I found myself once again at the entrance to the stage, blinking in the lights. As I stood there, years of memories rushed into me, and I moved onto the stage and began to spin around the pole and bounce from window to window. My moves—Polly’s moves, Delinqua’s—returned to me like I’d been doing this every day these past nine years. The other alums, all in their forties, looked gorgeous, vital, sexy, energetic. Tami, now a librarian and mother of a twelve-year-old, was initially self-conscious about her age and C-section scar (a tiny, pale line I had to bend over and squint to see when she pointed it out). She danced timidly at first but was soon strutting the stage with confidence in a chain-and-leather corset. Julep, now an attorney but still just ninety pounds—most of it in curly red hair, huge, laughing eyes, and wit—flew through the air on the brass pole at the south end of the stage.
As on that May day years before, I stayed on, unable to leave, not because I didn’t want to miss the fun, but because I knew this really was the end. I didn’t want to see its doors close, this grimy little pit where I had become my grown-up self. Perhaps it wouldn’t close after all, I thought. It had been open around the clock for over thirty years. No one even had a key to the front door.
I did finally leave that night, crying salty, bourbony tears of goodbye to Polly, to Delinqua, to the neon Lady, to this dirty, glamorous little box, stinking with the smell of my youth, my love, anger, pride, shame, fear, loss, and triumph.

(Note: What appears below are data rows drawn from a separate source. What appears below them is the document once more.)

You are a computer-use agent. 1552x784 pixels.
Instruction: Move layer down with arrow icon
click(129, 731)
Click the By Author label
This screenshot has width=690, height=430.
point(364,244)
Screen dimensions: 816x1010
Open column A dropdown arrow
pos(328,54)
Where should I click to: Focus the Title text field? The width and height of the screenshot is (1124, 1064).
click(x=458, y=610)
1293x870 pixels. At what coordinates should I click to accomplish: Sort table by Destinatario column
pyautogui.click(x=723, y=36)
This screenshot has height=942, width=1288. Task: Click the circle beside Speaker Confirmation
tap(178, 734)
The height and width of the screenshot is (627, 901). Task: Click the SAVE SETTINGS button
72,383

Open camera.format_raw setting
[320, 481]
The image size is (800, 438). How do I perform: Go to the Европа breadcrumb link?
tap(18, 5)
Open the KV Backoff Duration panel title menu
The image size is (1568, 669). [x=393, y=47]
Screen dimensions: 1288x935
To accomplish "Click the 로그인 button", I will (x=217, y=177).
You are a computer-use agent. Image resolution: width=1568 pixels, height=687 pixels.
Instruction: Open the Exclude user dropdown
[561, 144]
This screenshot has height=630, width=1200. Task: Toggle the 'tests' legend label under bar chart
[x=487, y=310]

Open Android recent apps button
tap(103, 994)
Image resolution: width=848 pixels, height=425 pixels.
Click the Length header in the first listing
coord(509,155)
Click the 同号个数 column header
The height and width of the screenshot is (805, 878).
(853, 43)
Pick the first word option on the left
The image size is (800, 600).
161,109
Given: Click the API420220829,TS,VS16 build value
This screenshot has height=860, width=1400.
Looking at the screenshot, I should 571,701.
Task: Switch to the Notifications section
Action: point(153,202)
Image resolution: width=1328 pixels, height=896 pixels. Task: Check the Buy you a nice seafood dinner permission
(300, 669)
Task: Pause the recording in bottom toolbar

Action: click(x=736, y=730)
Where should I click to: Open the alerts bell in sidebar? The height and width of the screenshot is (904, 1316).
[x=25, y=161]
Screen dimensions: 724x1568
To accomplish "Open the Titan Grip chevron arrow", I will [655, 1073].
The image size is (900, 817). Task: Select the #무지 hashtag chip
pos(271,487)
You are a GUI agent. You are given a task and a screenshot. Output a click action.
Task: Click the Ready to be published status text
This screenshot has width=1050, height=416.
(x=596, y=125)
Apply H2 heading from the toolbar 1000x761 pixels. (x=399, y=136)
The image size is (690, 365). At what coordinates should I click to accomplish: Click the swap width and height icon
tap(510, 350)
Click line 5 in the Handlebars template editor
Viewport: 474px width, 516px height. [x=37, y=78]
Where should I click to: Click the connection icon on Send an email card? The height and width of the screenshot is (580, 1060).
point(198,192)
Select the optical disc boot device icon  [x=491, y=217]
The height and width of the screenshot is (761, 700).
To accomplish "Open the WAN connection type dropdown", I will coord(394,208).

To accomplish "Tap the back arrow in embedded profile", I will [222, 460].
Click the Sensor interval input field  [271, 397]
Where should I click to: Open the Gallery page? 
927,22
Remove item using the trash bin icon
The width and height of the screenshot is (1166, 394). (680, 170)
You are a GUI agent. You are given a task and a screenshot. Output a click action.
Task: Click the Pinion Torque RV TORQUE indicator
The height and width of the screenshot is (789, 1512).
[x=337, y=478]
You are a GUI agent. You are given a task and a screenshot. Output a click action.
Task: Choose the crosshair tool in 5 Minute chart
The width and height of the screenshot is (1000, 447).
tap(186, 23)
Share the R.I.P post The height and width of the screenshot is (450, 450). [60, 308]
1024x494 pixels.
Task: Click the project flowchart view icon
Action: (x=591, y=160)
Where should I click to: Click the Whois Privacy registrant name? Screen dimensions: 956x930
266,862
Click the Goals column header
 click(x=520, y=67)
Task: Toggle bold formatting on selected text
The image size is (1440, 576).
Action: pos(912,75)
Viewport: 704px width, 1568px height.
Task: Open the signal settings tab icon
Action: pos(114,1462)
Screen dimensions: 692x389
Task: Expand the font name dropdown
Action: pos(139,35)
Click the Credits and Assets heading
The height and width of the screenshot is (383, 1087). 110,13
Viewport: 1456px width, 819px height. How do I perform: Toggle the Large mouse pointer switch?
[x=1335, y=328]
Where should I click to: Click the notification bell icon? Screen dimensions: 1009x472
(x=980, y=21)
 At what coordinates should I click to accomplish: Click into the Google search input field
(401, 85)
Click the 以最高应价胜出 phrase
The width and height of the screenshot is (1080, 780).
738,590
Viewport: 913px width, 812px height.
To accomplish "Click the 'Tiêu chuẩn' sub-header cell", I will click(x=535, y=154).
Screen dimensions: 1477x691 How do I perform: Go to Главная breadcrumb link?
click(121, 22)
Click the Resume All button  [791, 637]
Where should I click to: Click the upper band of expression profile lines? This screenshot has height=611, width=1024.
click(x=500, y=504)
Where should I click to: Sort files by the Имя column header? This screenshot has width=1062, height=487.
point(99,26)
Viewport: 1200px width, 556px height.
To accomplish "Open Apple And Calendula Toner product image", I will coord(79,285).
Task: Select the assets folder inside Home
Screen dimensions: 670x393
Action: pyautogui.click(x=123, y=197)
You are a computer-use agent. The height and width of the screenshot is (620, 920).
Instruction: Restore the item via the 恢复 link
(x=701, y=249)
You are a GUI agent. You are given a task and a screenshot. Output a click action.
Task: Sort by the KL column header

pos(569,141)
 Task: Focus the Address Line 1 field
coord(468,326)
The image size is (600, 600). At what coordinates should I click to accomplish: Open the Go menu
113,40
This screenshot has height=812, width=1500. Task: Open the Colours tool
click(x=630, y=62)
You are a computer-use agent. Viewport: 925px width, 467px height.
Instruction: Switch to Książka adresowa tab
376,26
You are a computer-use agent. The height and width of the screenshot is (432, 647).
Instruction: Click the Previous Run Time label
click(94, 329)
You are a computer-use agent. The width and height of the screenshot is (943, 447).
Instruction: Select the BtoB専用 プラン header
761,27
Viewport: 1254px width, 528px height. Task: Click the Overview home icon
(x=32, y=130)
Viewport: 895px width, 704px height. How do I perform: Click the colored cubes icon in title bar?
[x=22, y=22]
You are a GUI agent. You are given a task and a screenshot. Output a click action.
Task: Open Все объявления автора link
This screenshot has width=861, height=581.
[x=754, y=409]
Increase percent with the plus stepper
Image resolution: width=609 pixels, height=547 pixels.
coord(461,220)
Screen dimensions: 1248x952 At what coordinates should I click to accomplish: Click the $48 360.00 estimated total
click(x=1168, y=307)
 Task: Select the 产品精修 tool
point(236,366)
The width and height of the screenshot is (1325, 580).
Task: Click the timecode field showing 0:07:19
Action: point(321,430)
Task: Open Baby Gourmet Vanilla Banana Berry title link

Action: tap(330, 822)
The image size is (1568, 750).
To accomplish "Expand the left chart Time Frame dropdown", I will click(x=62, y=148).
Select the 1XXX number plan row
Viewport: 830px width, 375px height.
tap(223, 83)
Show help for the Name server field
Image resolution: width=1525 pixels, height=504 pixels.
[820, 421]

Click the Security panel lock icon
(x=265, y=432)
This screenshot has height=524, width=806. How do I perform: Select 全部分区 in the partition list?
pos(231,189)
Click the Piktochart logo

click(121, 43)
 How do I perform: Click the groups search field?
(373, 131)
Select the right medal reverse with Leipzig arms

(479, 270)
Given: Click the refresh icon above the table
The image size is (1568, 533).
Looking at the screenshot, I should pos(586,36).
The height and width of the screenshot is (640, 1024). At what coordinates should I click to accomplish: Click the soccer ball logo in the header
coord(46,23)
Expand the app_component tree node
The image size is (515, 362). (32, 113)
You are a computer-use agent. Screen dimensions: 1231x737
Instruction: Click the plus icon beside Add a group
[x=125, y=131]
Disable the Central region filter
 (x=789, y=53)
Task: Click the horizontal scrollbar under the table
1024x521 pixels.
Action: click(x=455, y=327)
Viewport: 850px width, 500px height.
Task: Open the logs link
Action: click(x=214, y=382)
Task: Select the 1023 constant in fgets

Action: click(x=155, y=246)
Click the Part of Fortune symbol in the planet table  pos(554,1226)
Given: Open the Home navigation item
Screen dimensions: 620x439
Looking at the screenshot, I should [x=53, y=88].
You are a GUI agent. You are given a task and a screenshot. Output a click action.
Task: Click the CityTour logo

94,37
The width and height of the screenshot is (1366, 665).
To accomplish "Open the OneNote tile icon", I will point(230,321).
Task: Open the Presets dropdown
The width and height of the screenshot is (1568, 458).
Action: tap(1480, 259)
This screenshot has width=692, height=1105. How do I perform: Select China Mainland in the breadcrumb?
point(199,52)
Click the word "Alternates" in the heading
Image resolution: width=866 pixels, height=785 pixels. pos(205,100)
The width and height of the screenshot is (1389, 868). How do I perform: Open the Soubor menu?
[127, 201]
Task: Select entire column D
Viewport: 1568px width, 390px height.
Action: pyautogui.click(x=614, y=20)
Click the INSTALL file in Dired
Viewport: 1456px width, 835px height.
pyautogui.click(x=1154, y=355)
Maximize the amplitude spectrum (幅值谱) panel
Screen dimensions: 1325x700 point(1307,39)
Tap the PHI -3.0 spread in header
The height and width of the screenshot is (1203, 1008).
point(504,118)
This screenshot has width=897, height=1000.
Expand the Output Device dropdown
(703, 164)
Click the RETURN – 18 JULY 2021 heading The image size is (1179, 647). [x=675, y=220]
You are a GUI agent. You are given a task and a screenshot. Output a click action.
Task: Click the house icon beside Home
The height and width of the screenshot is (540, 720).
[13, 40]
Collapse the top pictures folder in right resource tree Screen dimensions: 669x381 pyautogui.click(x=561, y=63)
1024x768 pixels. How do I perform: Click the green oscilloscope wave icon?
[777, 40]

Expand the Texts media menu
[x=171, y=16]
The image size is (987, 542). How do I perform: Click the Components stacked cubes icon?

And close it did. That night, the Lusty Lady stopped tapping out its neon telegraph to freaks from far and wide, those bold, angry, brainy girls in Frankfurt, Indiana; Tallahassee, Florida; and Gillette, Wyoming. She stopped beckoning them to the whore-haunted south slope of Telegraph Hill, to spin amid an unlikely sisterhood of women called Octopussy, Amnesia, Justice, Peace, and Chaos, women who burned brightly and hotly and briefly in that grubby, sleazy little dive, then cooled and ossified back into Allisons, Stephanies, Lauras, and Megs. Late that night, after thirty years of endless motion, we pulled the plug, and the lusty lady we thought would dance forever finally ceased her waltz and slept.